# Are rats really nocturnal?



## vanti123 (Dec 10, 2012)

I get home from school at about 11:25 every day, and I go to work around 1:30. Now I play with skiddy from the time I get home till 1:15. Skiddy is generally more adventurous and social at this time than when I play with him when I get home from work around 8pm. Is this a uncommon thing ? I just wanted to make sure it is not a bad sign or anything. When I play with Skiddy I sit next to his cage and open up the gate so he can come out if he wants, he always come out in the afternoon but at night he almost always stays in his igloo and does even peep out at me. I feed him treats equally both times and I'm always in a happy mood due to my Prozac and Adderal. 


Sent from my iPhone using Petguide.com Free App


----------



## vanti123 (Dec 10, 2012)

Doesn't* even peep out at me


Sent from my iPhone using Petguide.com Free App


----------



## catland (Sep 3, 2012)

Do you only have one rat?


----------



## Blaze (Jul 16, 2012)

If you only have one rat, you really should get him a companion.

Anyway, to answer your question, rats are not nocturnal. They are crepuscular, meaning that they are naturally most active at dawn and dusk.

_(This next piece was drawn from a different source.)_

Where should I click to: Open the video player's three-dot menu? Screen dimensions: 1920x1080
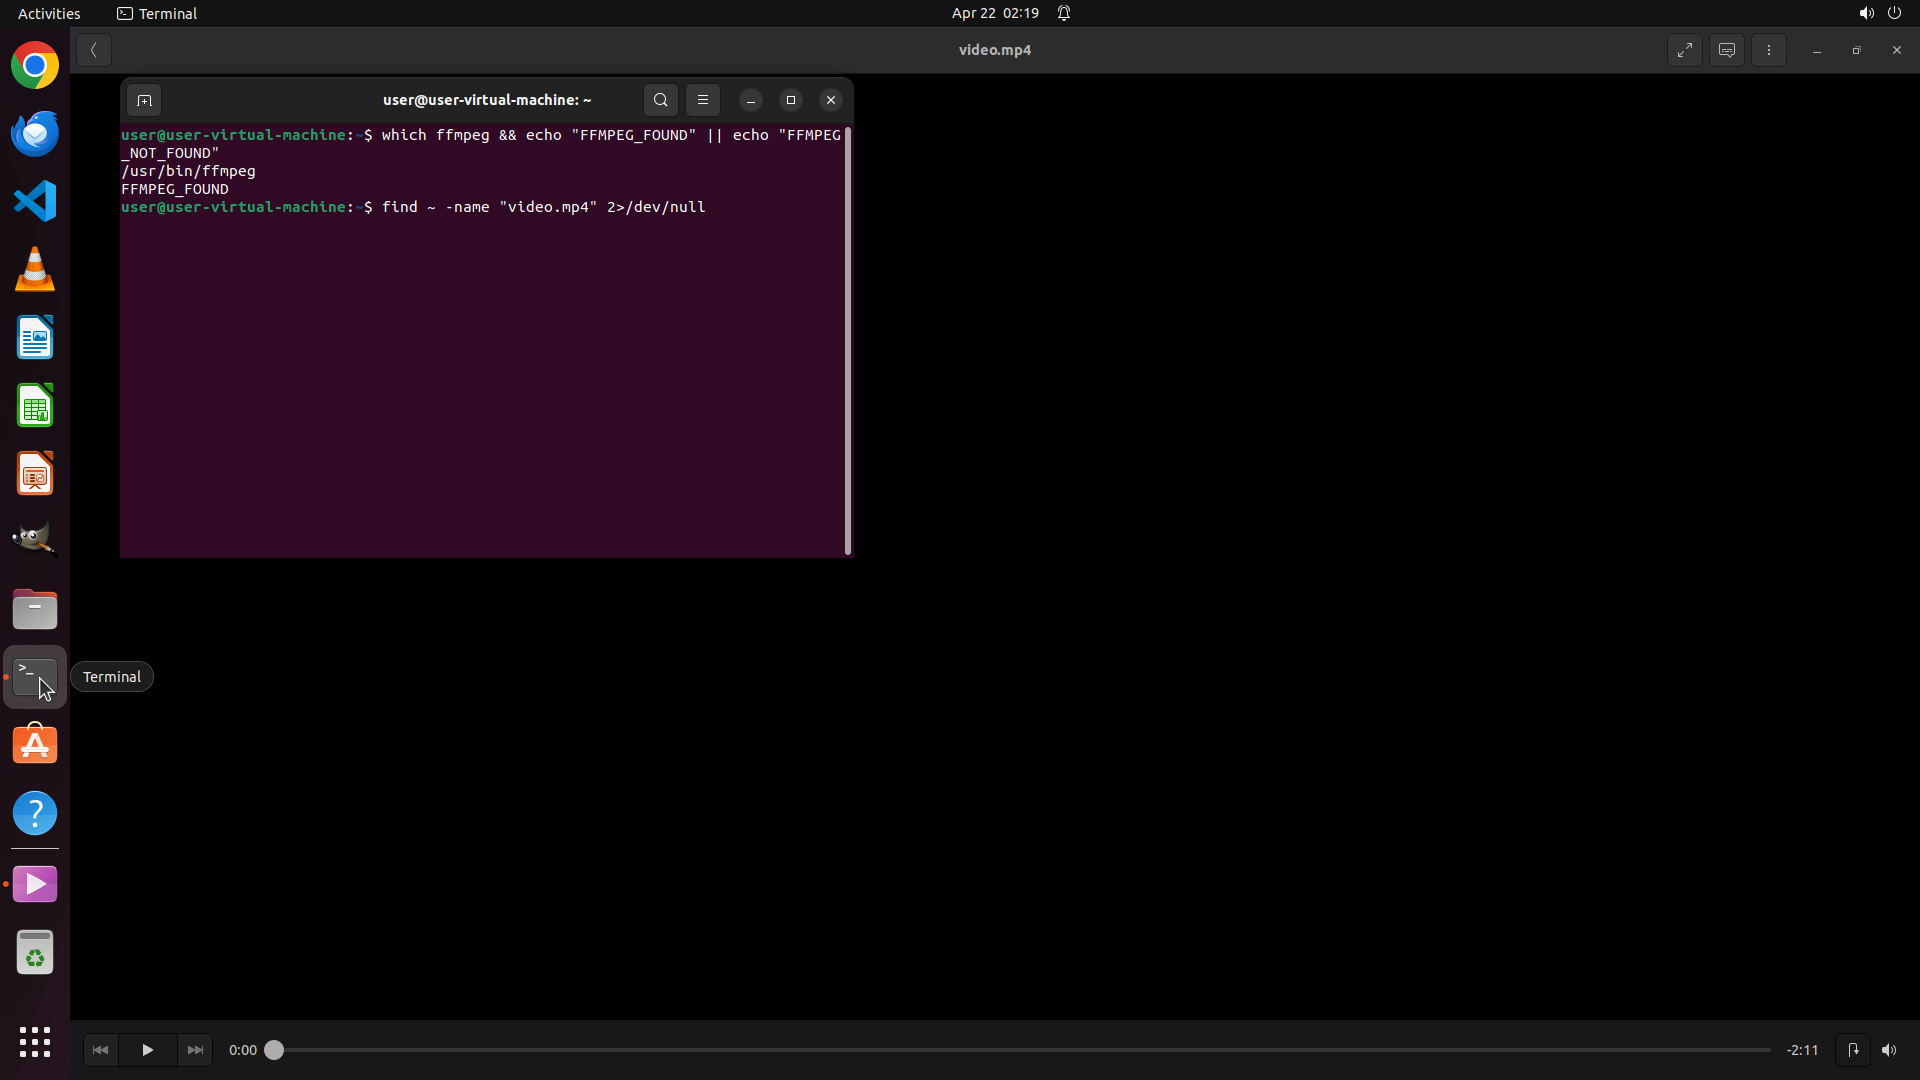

Pet rats will often adjust their sleeping schedule to fit yours, though. Whenever you're up and doing things in the house is when they'll be active, and whenever you turn off all the lights and sleep, they will. They'll still sleep some during your waking time, too, though.


----------



## A.ngelF.eathers (Jul 6, 2011)

Just to echo what others said, rats are extremely social animals and really need to have a companion in their life. While you may spend a lot of time with your rat, you can never truly replace what another rat can offer.


And, no they're not nocturnal. If they are, something's wrong with mine xD


----------



## catland (Sep 3, 2012)

Yeah they are not nocturnal and if he is the only rat you have his life revolves around you so he will be awake when you are


----------



## cccgina1 (Nov 11, 2012)

Somebody tell my rats please. They are up all night on the wheel, shredding paper, throwing toys, playing rat games, etc. Lol I'm at the point where I wear earplugs. they're awake at dawn and dusk and tend to snooze during the day when I'm gone. Tney do seem to understand when the light goes out I'm sleeping. Meaning to them I guess, no treats for 8 hours, might as well shred the place. Lol


----------



## deegaf (Dec 2, 2012)

Yeah same with my rats. I think their downtime is during the day too because I'm at work and that can be equated as me sleeping in their rat universe. After dinner is when they start becoming active and it lasts til 2 in the morning some nights--I stay up until around that time, but it's getting tiring.


----------



## vanti123 (Dec 10, 2012)

Ok good, sorry it took me so long to reply but I totally forgot about posting this thread. Yes Skiddy is my only rat atm but my friend is going to give me one of his rats this weekend so he should have a cage mate by the end of january! 


Sent from my iPhone using Petguide.com Free App


----------



## haunt (Sep 9, 2012)

cccgina1 said:


> Somebody tell my rats please. They are up all night on the wheel, shredding paper, throwing toys, playing rat games, etc. Lol I'm at the point where I wear earplugs. they're awake at dawn and dusk and tend to snooze during the day when I'm gone. Tney do seem to understand when the light goes out I'm sleeping. Meaning to them I guess, no treats for 8 hours, might as well shred the place. Lol


Made me giggle. yeah, my girls arre the same way.
LIGHTS WENT OUT? SQUEAKY WHEEL TIME! YEAH!


----------



## Ratty859 (Dec 15, 2012)

Yeah my rats sleep most of the day, the evening is when things get good. Last night around 4 on my way to the bathroom I noticed my girls wrestling and flying up the sides of their cage, nest box had been tipped over lol


Sent from my iPhone using Petguide.com Free App


----------